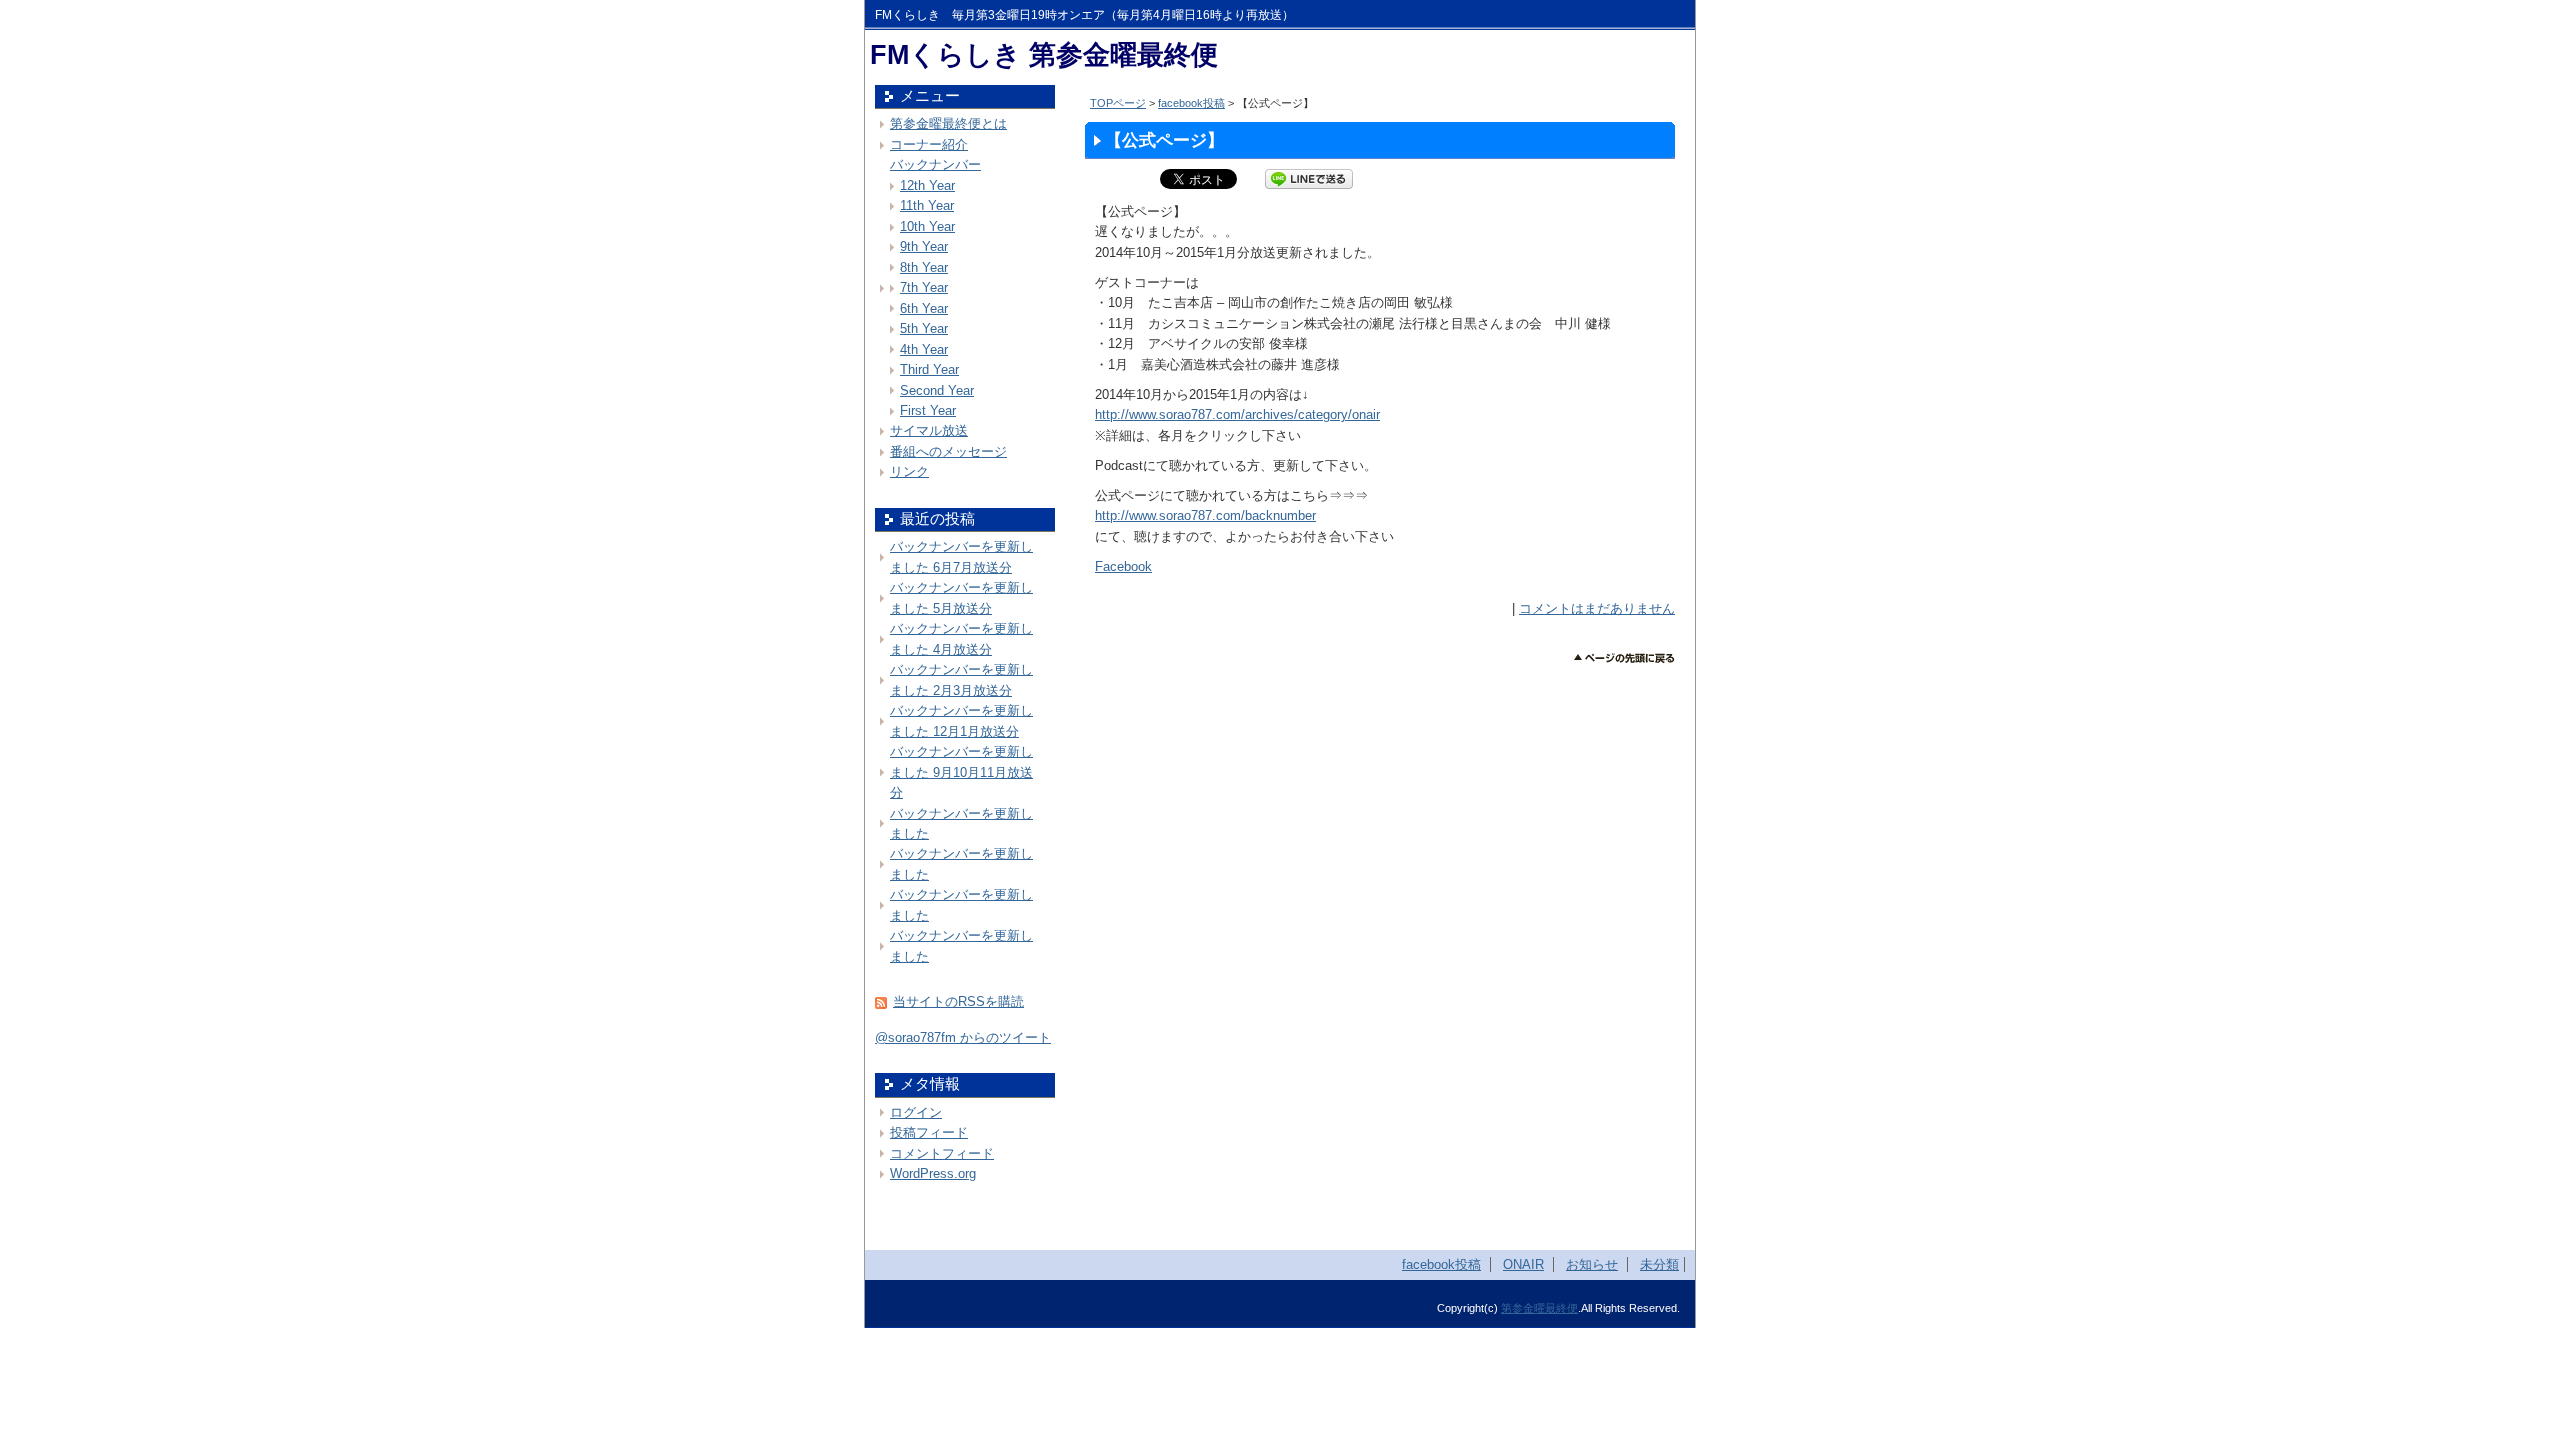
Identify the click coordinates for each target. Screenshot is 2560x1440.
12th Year (927, 185)
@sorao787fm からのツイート (963, 1037)
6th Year (924, 308)
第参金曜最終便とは (948, 123)
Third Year (929, 369)
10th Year (927, 226)
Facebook (1123, 566)
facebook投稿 (1191, 103)
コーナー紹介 (929, 144)
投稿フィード (929, 1132)
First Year (928, 410)
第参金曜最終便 (1539, 1308)
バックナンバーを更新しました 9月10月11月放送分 (961, 772)
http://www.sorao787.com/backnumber (1205, 515)
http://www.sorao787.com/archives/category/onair (1237, 414)
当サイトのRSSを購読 (958, 1001)
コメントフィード (942, 1153)
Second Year (937, 390)
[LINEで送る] (1309, 178)
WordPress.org (933, 1173)
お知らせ (1592, 1264)
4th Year (924, 349)
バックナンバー (935, 164)
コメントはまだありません (1597, 608)
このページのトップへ (1624, 658)
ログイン (916, 1112)
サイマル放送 (929, 430)
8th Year (924, 267)
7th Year (924, 287)
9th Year (924, 246)
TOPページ (1118, 103)
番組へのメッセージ (948, 451)
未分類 (1659, 1264)
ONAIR (1523, 1264)
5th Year (924, 328)
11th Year (927, 205)
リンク (909, 471)
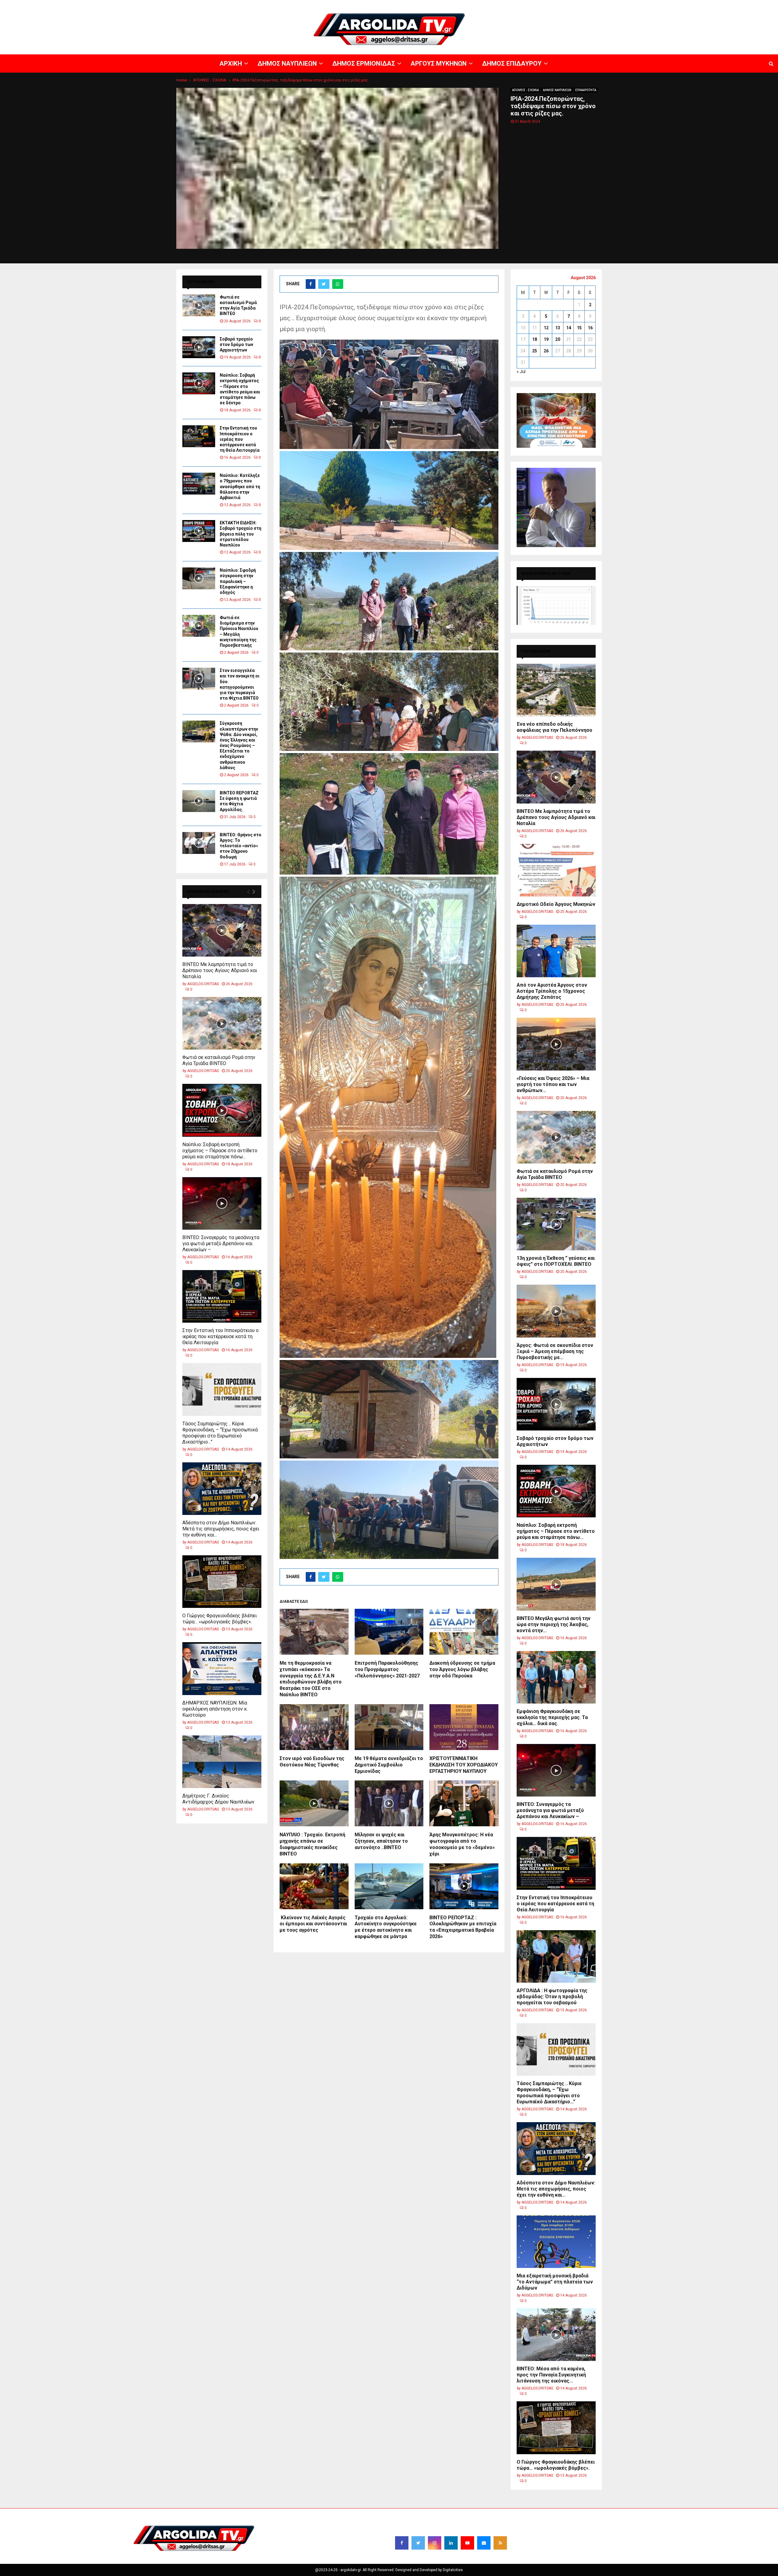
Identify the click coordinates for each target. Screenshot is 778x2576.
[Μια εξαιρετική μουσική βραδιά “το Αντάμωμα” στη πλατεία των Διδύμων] (556, 2241)
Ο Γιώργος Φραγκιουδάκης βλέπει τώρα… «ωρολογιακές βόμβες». (219, 1619)
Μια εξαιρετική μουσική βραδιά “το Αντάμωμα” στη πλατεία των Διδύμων (555, 2282)
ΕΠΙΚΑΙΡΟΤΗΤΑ (585, 90)
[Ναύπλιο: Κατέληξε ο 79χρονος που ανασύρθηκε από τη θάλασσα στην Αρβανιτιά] (198, 484)
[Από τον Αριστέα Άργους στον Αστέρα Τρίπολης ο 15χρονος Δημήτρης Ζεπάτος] (556, 951)
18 (534, 339)
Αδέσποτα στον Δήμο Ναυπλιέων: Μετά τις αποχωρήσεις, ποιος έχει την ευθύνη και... (220, 1529)
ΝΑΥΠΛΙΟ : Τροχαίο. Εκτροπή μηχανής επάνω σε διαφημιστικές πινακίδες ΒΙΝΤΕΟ (312, 1844)
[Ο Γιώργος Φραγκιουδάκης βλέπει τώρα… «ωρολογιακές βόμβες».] (221, 1581)
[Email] (484, 2543)
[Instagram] (434, 2543)
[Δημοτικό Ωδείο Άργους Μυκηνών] (556, 870)
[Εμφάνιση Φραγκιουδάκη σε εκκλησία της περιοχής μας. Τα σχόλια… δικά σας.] (556, 1677)
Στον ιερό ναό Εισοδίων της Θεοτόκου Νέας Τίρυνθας (312, 1762)
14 (568, 327)
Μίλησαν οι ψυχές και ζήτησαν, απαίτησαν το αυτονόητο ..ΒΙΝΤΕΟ (381, 1841)
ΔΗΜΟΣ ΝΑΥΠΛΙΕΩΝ (589, 4)
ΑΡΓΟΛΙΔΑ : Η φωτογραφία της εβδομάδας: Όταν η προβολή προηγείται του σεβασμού (552, 1997)
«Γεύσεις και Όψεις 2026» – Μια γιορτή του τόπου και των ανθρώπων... (553, 1084)
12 (546, 327)
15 (579, 327)
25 (534, 350)
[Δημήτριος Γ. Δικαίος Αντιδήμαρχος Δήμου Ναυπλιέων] (221, 1761)
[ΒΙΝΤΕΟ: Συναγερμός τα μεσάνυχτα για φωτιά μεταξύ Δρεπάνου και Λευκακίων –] (221, 1203)
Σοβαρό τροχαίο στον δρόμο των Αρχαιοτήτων (236, 344)
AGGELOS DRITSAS (203, 984)
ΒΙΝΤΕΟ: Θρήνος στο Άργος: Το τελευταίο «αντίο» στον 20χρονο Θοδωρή (240, 845)
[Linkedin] (451, 2543)
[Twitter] (418, 2543)
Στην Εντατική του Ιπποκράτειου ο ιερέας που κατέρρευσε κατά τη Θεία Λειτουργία (240, 439)
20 (557, 339)
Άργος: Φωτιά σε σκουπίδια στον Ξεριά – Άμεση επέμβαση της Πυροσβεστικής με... (555, 1351)
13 (557, 327)
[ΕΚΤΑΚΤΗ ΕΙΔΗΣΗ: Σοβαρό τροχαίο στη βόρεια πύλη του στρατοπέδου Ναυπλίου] (198, 531)
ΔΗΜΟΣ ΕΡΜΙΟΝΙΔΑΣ (628, 4)
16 (590, 327)
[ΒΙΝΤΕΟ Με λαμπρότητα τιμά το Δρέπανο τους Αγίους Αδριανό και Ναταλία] (221, 930)
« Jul (521, 371)
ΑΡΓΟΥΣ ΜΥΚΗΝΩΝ (667, 4)
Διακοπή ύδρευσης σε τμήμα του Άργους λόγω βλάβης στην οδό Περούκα (462, 1669)
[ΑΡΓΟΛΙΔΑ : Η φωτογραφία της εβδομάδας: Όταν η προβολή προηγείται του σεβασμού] (556, 1956)
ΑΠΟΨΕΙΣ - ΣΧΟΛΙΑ (525, 90)
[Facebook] (401, 2543)
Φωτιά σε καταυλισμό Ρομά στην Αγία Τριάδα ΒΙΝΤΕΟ (218, 1060)
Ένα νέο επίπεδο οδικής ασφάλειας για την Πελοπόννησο (554, 727)
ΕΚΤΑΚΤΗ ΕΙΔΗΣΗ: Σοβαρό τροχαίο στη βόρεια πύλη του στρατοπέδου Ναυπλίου (240, 533)
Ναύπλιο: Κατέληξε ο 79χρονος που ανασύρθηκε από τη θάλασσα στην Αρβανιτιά (240, 486)
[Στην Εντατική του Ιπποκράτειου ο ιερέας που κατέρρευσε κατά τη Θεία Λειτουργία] (198, 436)
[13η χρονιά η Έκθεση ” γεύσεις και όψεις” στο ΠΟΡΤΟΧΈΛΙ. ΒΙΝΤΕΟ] (556, 1224)
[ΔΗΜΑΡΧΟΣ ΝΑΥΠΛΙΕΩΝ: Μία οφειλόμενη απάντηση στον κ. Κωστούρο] (221, 1668)
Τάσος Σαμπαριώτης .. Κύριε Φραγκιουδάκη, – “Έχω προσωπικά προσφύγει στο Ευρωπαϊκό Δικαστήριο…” (220, 1433)
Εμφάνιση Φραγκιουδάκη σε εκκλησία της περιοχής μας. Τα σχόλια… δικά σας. (552, 1717)
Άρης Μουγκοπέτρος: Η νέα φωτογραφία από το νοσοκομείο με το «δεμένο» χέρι (462, 1844)
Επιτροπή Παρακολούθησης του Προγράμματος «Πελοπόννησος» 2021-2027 (387, 1669)
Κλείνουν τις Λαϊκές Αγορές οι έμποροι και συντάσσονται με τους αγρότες (313, 1924)
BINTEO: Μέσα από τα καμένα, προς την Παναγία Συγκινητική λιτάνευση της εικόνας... (551, 2375)
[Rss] (500, 2543)
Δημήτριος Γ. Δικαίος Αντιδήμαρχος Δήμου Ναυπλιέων (218, 1799)
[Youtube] (467, 2543)
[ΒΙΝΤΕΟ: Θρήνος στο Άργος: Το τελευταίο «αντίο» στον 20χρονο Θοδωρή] (198, 843)
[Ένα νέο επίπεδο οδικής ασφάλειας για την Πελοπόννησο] (556, 690)
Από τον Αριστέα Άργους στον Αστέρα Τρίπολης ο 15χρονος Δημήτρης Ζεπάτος (552, 991)
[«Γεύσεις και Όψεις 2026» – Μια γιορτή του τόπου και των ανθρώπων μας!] (556, 1044)
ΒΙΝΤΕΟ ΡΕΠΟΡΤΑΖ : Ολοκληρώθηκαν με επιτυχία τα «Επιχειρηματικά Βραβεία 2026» (462, 1927)
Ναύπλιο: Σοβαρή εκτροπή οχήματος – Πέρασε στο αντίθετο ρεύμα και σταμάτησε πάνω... (219, 1151)
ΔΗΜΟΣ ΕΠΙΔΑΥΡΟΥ (704, 4)
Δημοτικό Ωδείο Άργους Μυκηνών (556, 904)
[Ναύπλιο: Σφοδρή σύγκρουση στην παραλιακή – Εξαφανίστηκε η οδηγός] (198, 578)
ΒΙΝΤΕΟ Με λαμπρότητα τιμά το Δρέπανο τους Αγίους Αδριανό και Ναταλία (219, 970)
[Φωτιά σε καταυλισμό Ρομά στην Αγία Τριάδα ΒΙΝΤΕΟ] (198, 305)
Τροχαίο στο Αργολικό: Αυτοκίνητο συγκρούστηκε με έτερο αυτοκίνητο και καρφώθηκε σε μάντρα (386, 1927)
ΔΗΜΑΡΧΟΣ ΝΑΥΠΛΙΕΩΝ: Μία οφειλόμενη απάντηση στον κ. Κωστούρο (215, 1709)
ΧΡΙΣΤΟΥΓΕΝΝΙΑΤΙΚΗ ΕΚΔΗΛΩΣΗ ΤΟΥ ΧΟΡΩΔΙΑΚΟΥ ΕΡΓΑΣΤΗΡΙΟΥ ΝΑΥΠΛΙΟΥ (463, 1765)
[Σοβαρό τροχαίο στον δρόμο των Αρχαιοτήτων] (198, 347)
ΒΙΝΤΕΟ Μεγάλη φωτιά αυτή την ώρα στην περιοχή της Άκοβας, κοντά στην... (553, 1624)
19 (546, 339)
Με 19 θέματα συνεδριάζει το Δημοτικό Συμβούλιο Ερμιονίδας (389, 1765)
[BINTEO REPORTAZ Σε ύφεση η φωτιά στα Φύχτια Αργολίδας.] (198, 801)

:::

*What you should do*
Looking at the data above, show all lines where the word "Αγίους" occurs.

*Output for this exercise*
[ΒΙΝΤΕΟ Με λαμπρότητα τιμά το Δρέπανο τους Αγίους Αδριανό και Ναταλία] (221, 930)
ΒΙΝΤΕΟ Με λαμπρότητα τιμά το Δρέπανο τους Αγίους Αδριανό και Ναταλία (219, 970)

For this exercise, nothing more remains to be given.